(Data records)
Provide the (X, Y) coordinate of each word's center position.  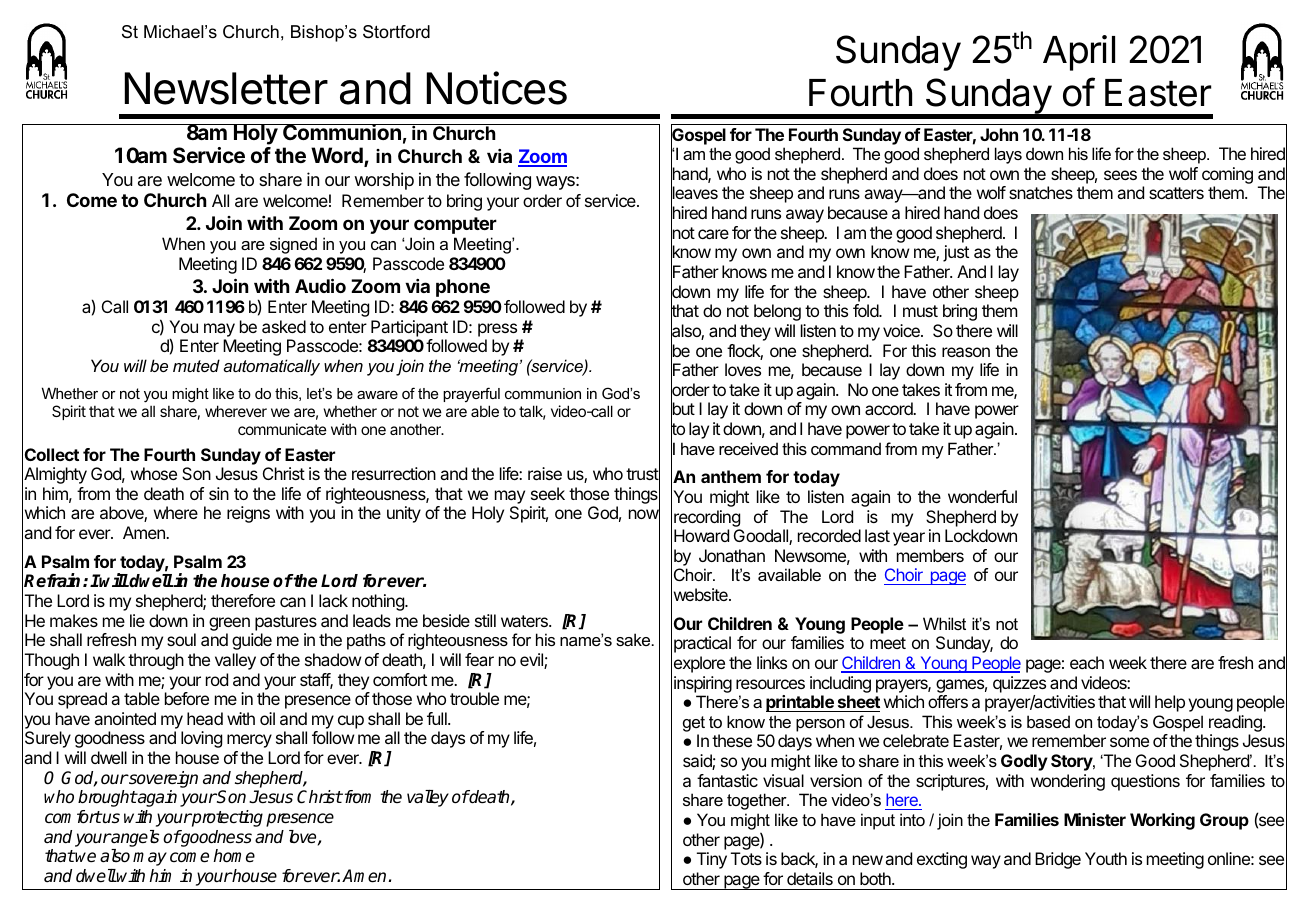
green (229, 624)
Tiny (712, 860)
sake (634, 639)
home (234, 856)
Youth (1106, 858)
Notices (497, 88)
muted (196, 365)
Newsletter (226, 88)
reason (966, 352)
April (1079, 53)
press (497, 330)
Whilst (944, 623)
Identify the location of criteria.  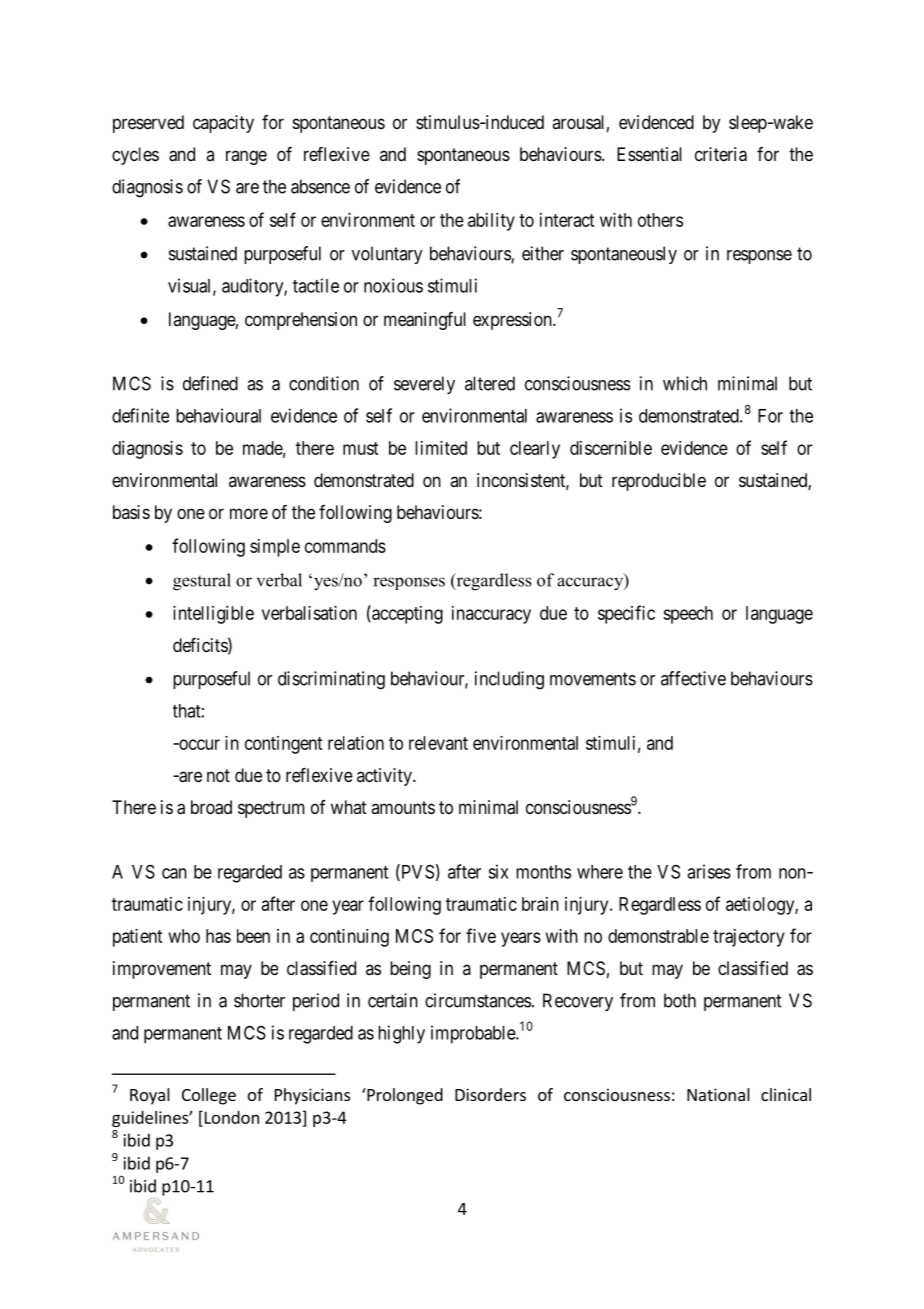
(721, 154).
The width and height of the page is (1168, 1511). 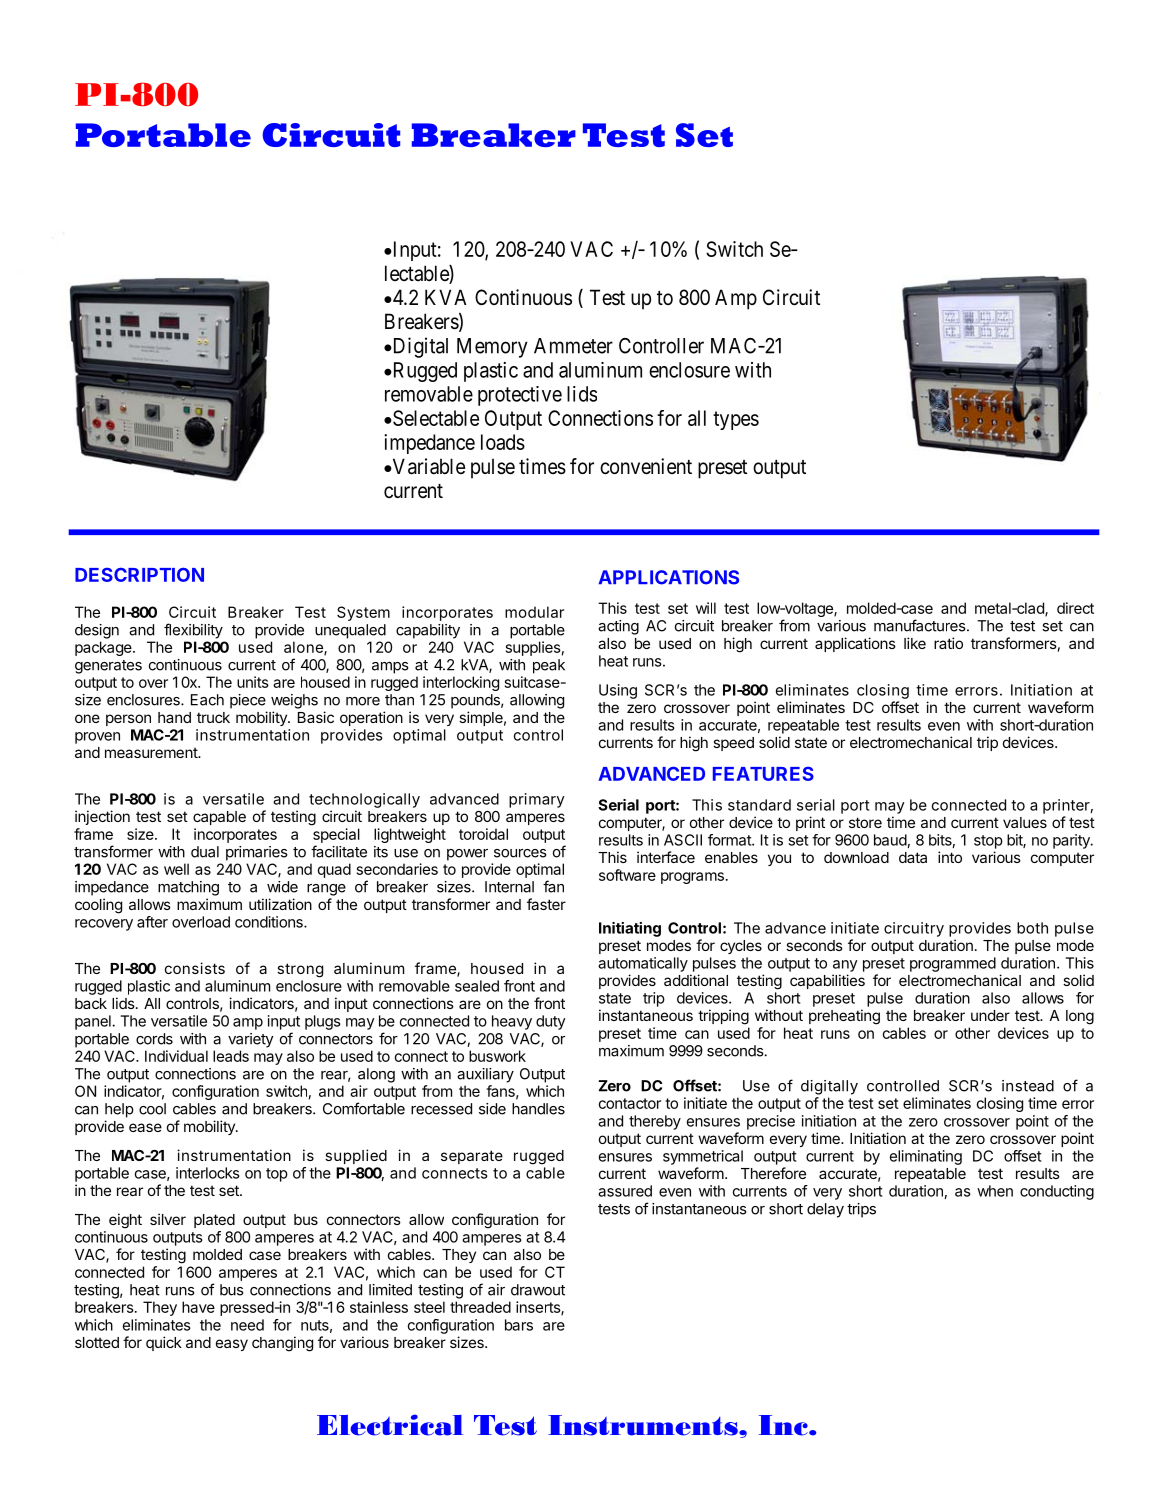 I want to click on software, so click(x=627, y=875).
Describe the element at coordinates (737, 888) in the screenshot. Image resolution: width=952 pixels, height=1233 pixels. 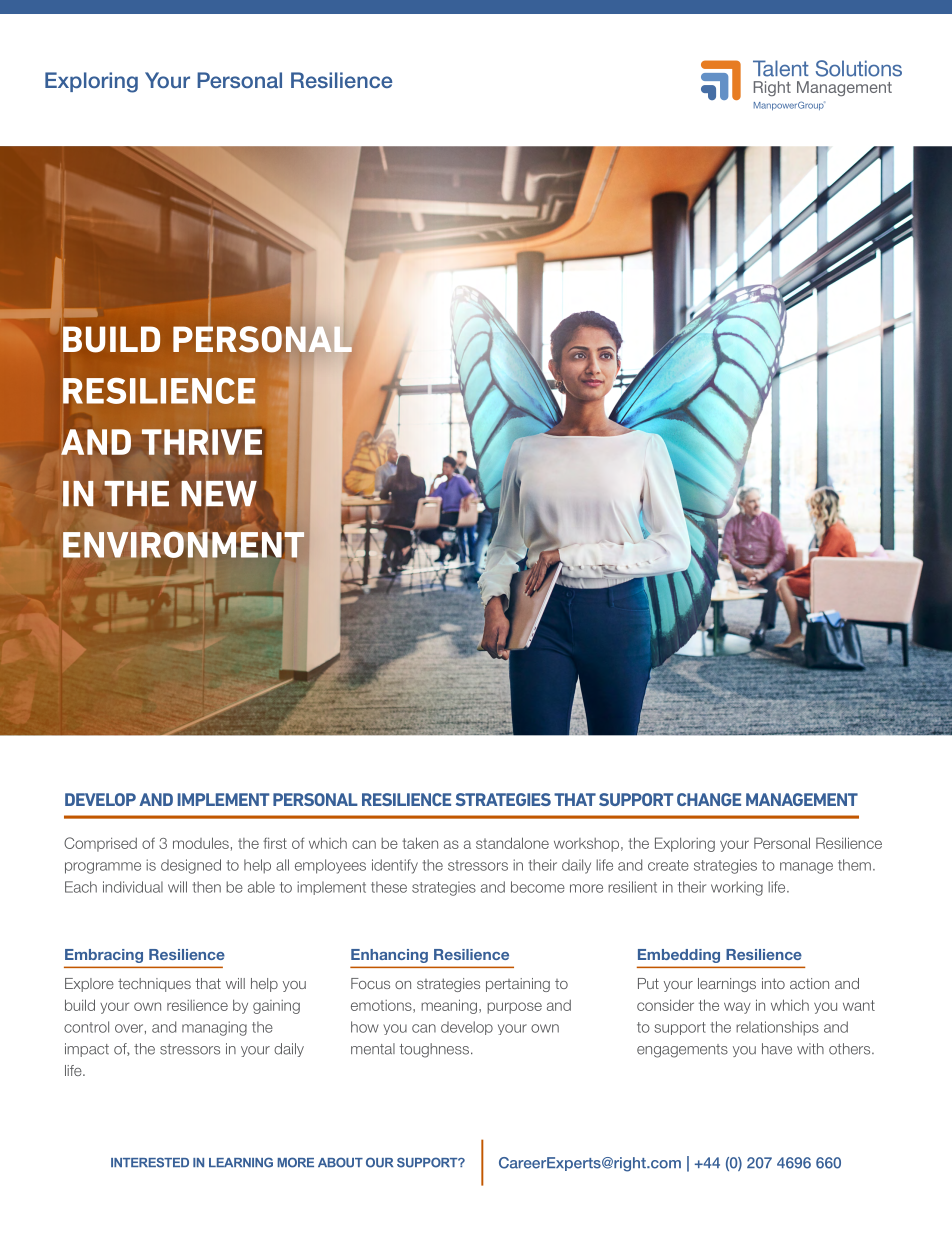
I see `working` at that location.
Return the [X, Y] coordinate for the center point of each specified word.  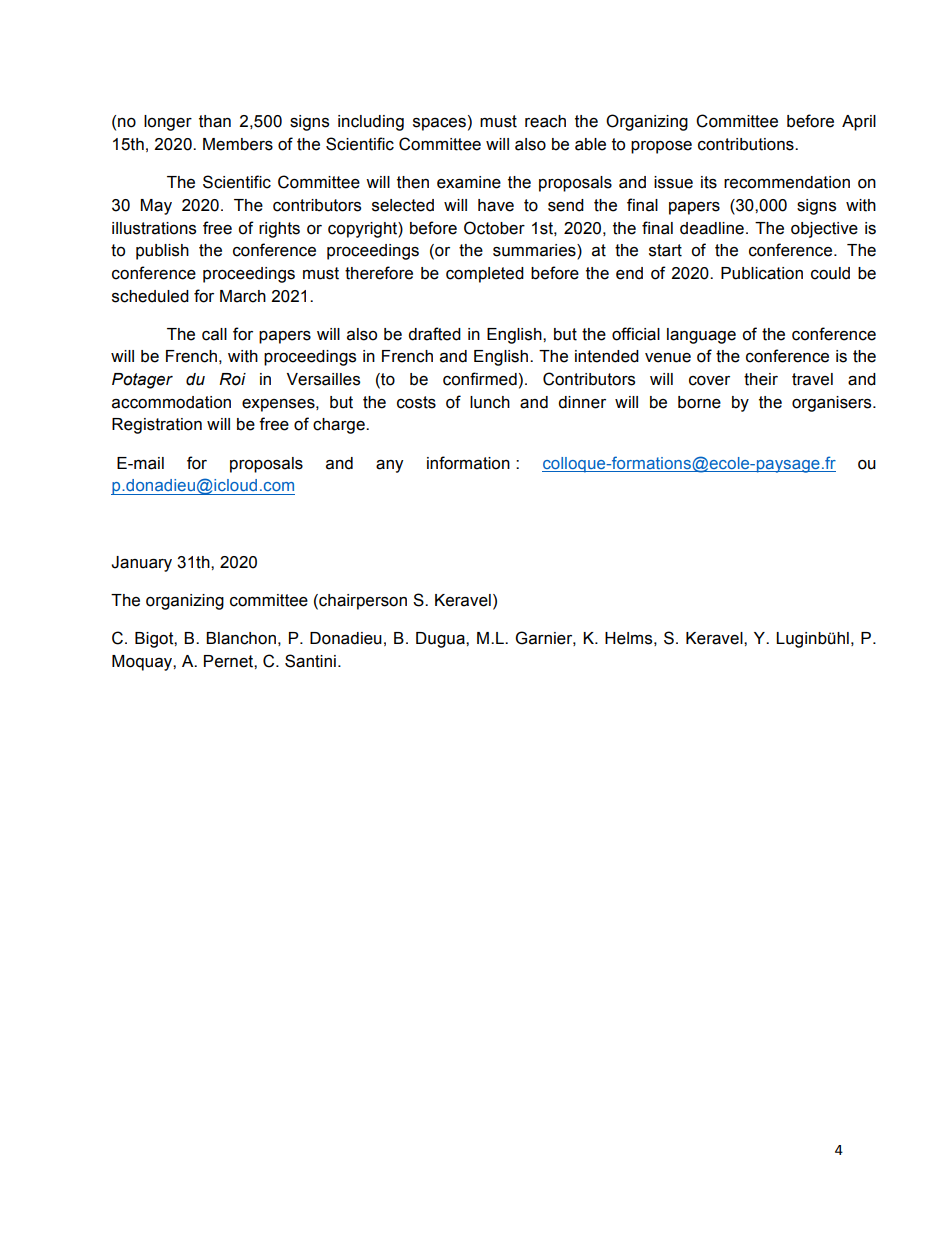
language [701, 336]
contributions [747, 144]
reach [545, 121]
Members [238, 144]
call [214, 334]
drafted [434, 334]
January [141, 564]
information [468, 463]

Goal: Copy out word for word the lines from the one containing "Describe the element" through the last line above, including both. Leave the pictures out of your answer.

Problem solution:
Describe the element at coordinates (737, 888) in the screenshot. Image resolution: width=952 pixels, height=1233 pixels. 
I see `working` at that location.
Return the [X, Y] coordinate for the center point of each specified word.  
language [701, 336]
contributions [747, 144]
reach [545, 121]
Members [238, 144]
call [214, 334]
drafted [434, 334]
January [141, 564]
information [468, 463]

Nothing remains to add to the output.